教員になる④
―教員採用試験は
どうなっているの?(その3)―
今回は教員採用試験に合格するための戦略について考えてみたいと思います。前々回のコラムで小、中、高などの校種で試験の平均倍率が違うという話をしましたが、じつは自治体による差が大きいのも大きな特徴です。
文部科学省によれば、2021年度の試験で一番低いのは小学校の2.6倍ですが、その中には2倍を切って1倍台の自治体も15前後あります。これなどは狙い目ではないでしょうか。中学、高校では残念ながら(?)2倍を切る自治体はなく、中学では沖縄県の13.7倍がトップで新潟県の2.3倍がボトム、高校では沖縄県の18.4倍がトップでボトムは川崎市の2.3倍となっています。なおここでは省略しますが、中高は教科ごとにも倍率が異なりますので、きめ細かくチェックしてみましょう。
競争率の高い自治体
小学校 | 1 | 神戸市 | 7.3 |
---|---|---|---|
2 | 高知県 | 6.9 | |
3 | 奈良県 | 5.1 | |
4 | 兵庫県 | 4.7 | |
5 | 三重県 | 4.6 | |
5 | 沖縄県 | 4.6 | |
中学校 | 1 | 沖縄県 | 13.7 |
2 | 高知県 | 9.5 | |
3 | 川崎市 | 8.2 | |
4 | 三重県 | 7.1 | |
5 | 京都市 | 6.6 | |
高等学校 | 1 | 沖縄県 | 18.4 |
2 | 三重県 | 13.8 | |
3 | 秋田県 | 12.2 | |
4 | 福島県 | 12.1 | |
5 | 新潟県 | 11.4 | |
5 | 大阪市 | 11.4 |
競争率の低い自治体
小学校 | 1 | 佐賀県 | 1.4 |
---|---|---|---|
2 | 福岡県 | 1.5 | |
2 | 長崎県 | 1.5 | |
2 | 富山県 | 1.5 | |
5 | 山形県 | 1.6 | |
5 | 大分県 | 1.6 | |
中学校 | 1 | 新潟県 | 2.3 |
2 | 茨城県 | 2.6 | |
3 | 佐賀県 | 2.7 | |
4 | 山形県 | 2.8 | |
4 | 広島県 | 2.8 | |
高等学校 | 1 | 川崎市 | 2.3 |
2 | 横浜市 | 2.5 | |
3 | 茨城県 | 4.0 | |
4 | 福岡市 | 4.6 | |
5 | 長崎県 | 4.7 |
*「令和3年度公立学校教員採用選考試験の実施状況」(文部科学省)より
また競争倍率だけではなく、試験日も違う場合があるので、複数の自治体の受験が可能です。ただ、ある程度集中しています。試験日の異なるグループの中でどこを受けるか、戦略を練りましょう。
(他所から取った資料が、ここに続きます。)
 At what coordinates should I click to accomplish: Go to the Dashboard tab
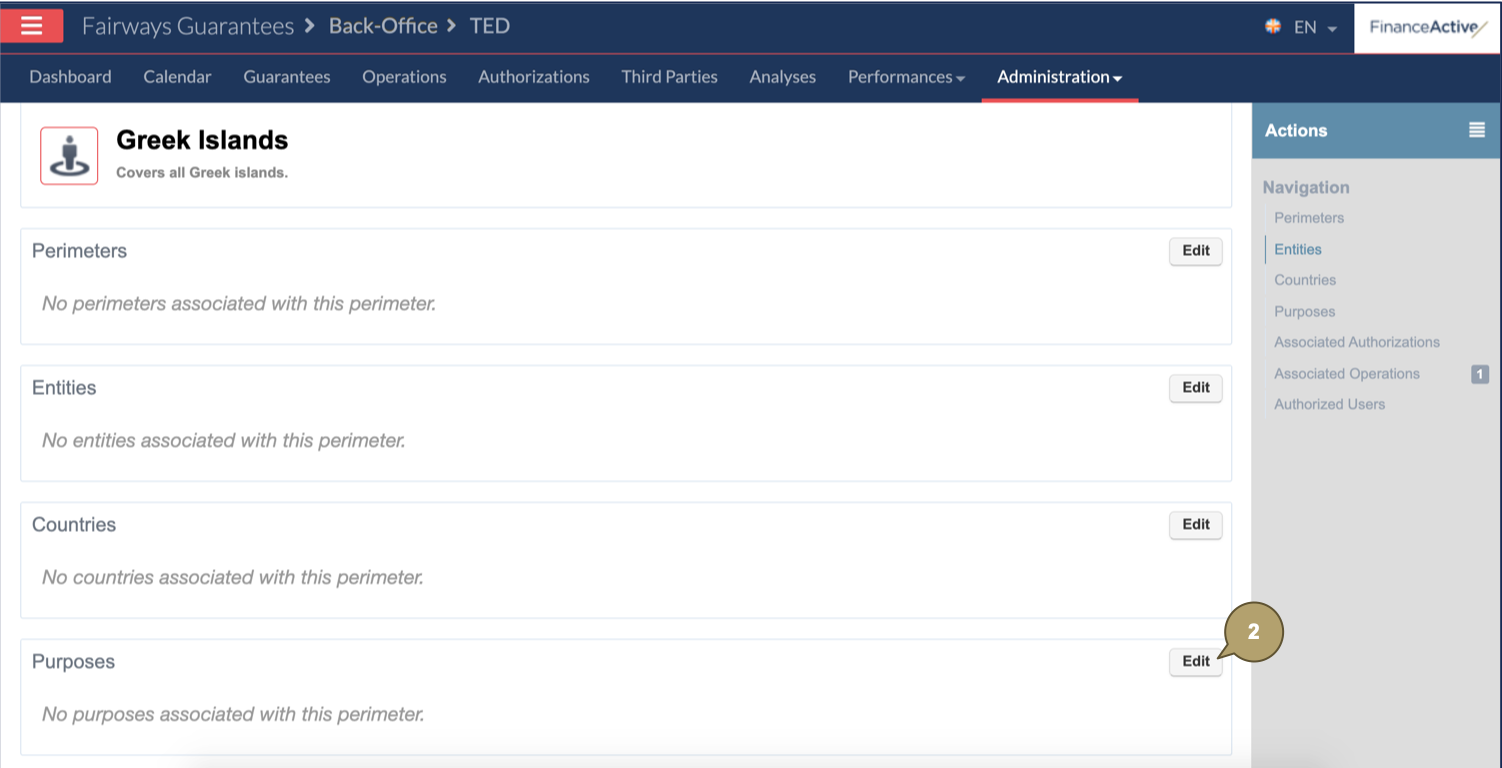[70, 77]
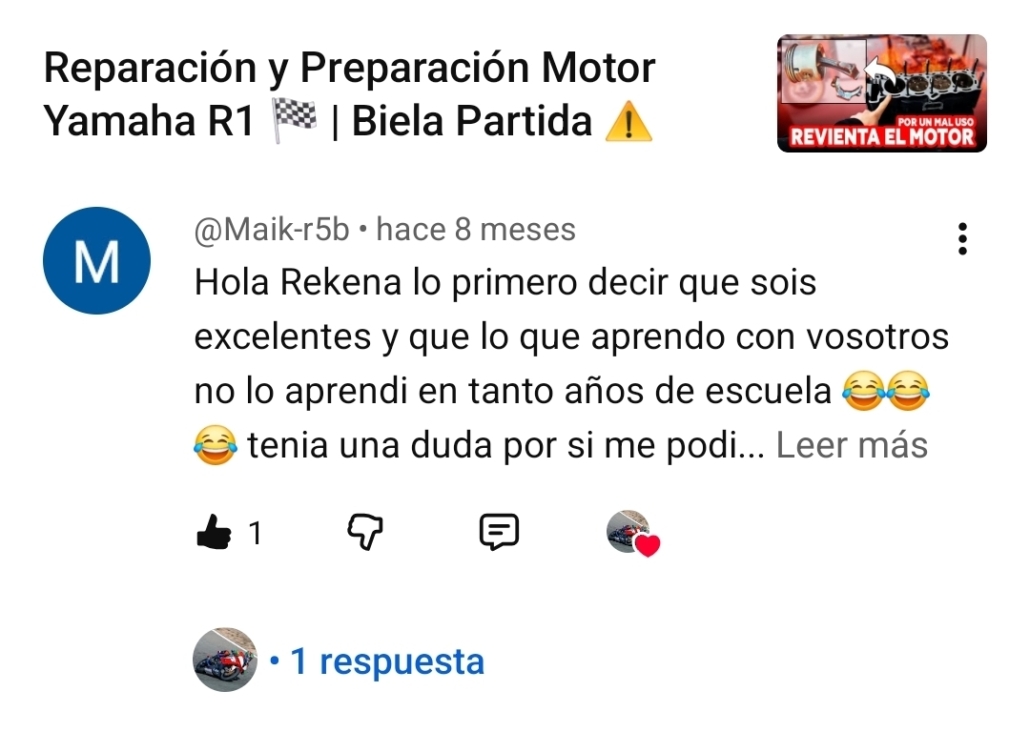Click laughing emoji before tenia una duda

[x=215, y=445]
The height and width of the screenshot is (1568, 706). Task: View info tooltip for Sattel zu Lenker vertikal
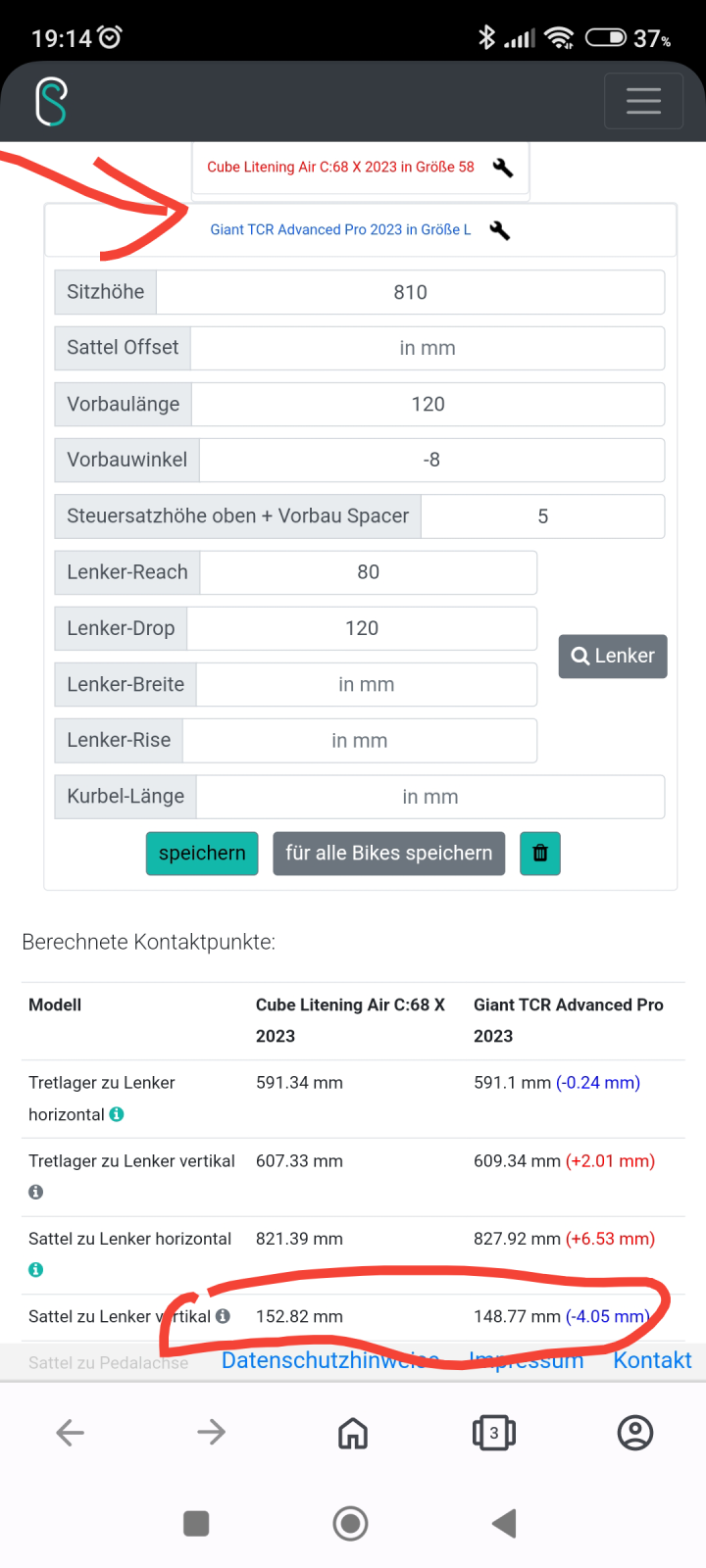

ここまで私立学校について触れませんでしたが、私立学校は音楽の授業時間数削減などで、正規教員になるのが非常に難しいのが実情です。非常勤のみの学校が多くなっており、たまに正規教員の募集があると、大都市では100倍を超えるほどです。公立の現役の先生も受けますから、大学卒業後すぐに私立を目指すのは残念ながらお勧めしにくい状況です。
ただ募集があった場合には、チャレンジするのもひとつだと思います。
出身の私立学校で教えたい、地元がいい、高校生を教えたいなど、ご本人の希望はいろいろおありだと思います。それを貫くか、受かる確率を重視するか、ここは難しいところですね。私なら自分の実力を客観視し、まずは受かるところを目指すかな、と思います。何年も試験を受けるのは辛いですから(笑)。
次回は「教員になる」最終回です。残念ながら受からなかった場合の対応や、晴れて受かった際に待ち受ける教員のお仕事とやりがいについて、お話ししたいと思います。